What is required: Search the entries below for "The width and". Give that line and all the lines after it again, exactly, through the last, without pictures.

[Collection entries]
------------------------

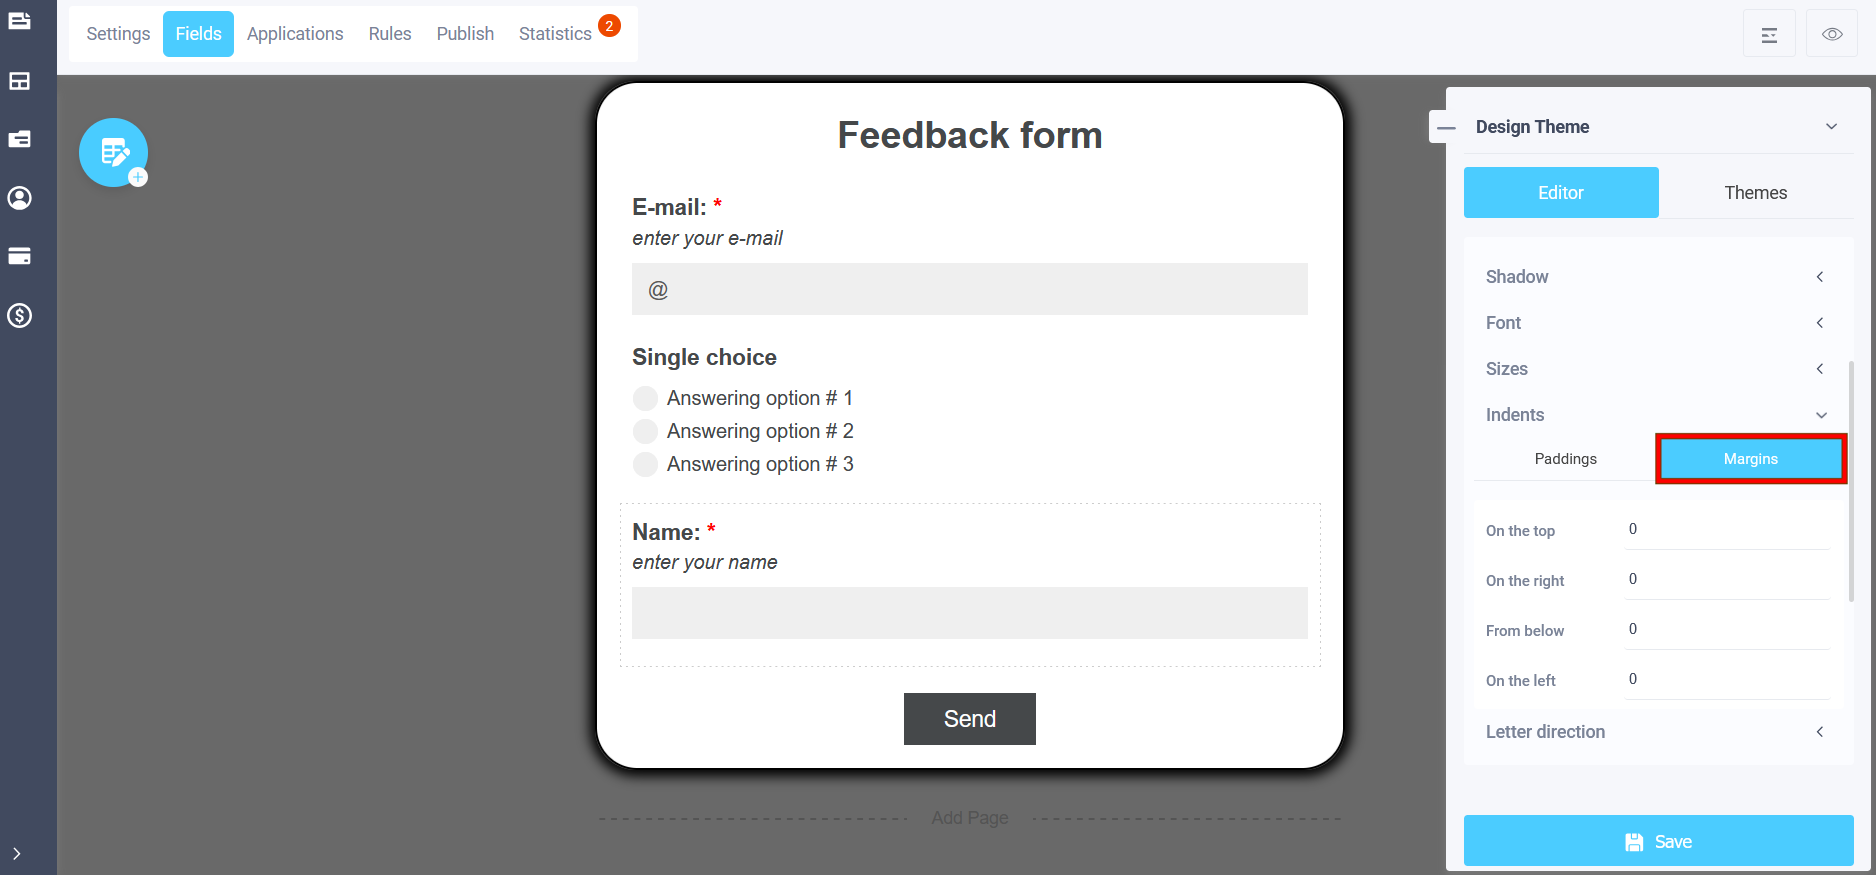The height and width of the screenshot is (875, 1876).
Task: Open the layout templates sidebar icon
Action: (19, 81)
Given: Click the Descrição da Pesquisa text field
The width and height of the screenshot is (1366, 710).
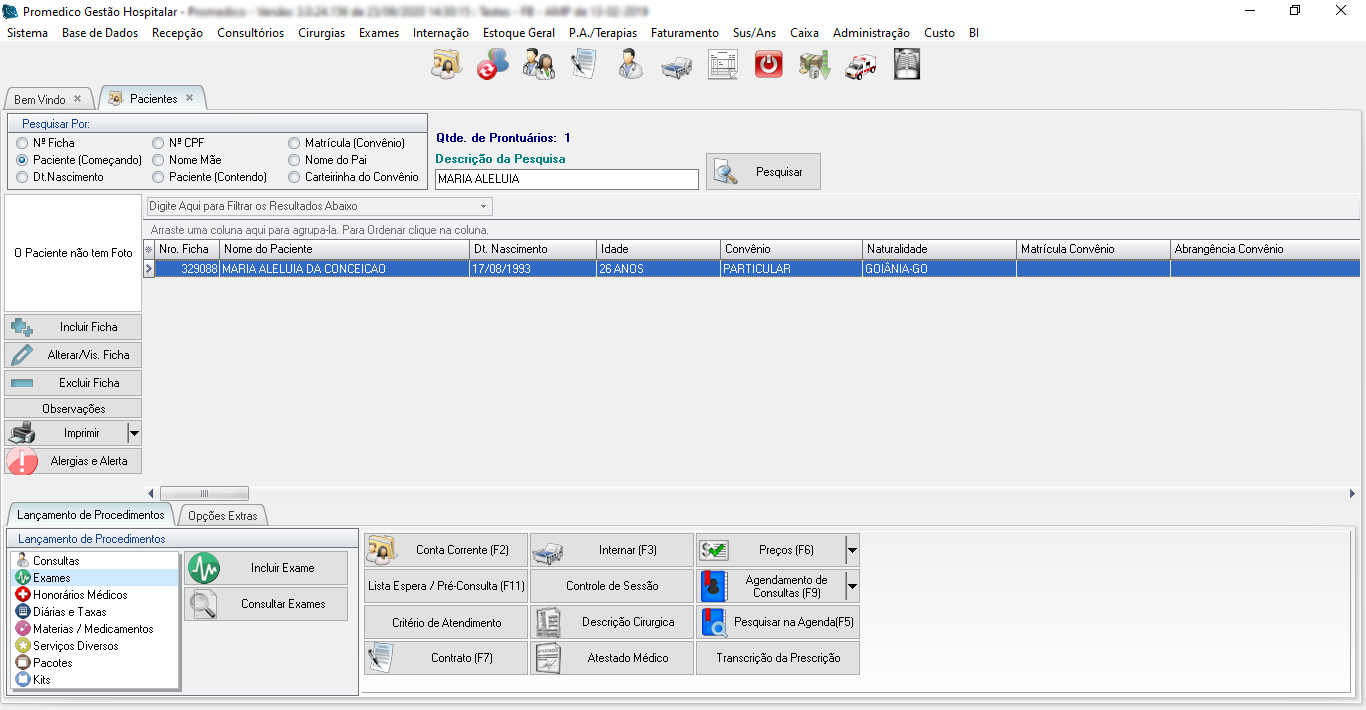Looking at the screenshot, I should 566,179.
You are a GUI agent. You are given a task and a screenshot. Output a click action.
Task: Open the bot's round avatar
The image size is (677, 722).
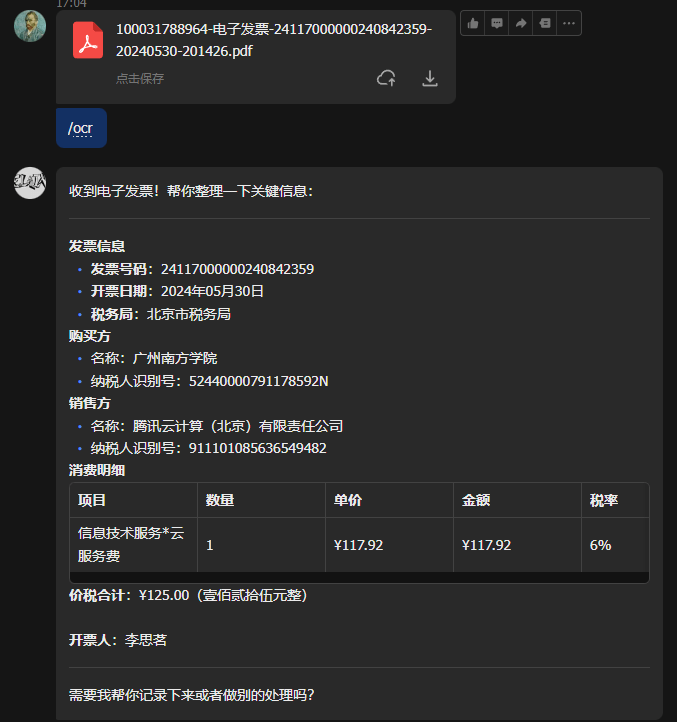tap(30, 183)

------------------------

Written reply:
The width and height of the screenshot is (1366, 710).
Looking at the screenshot, I should 566,179.
You are a GUI agent. You are given a task and a screenshot. Output a click action.
Task: Open the bot's round avatar
The image size is (677, 722).
tap(30, 183)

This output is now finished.